• THE TASK
Please copy the data below line for line, changing nothing.

Entries on finding words and elements:

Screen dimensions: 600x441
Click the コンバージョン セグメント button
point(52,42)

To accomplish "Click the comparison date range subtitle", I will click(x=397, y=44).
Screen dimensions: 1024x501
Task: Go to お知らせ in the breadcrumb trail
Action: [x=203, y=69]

• OUTPUT OF THE TASK
Screen dimensions: 600x441
Click the コンバージョン セグメント button
point(52,42)

To accomplish "Click the comparison date range subtitle", I will click(x=397, y=44).
Screen dimensions: 1024x501
Task: Go to お知らせ in the breadcrumb trail
Action: [x=203, y=69]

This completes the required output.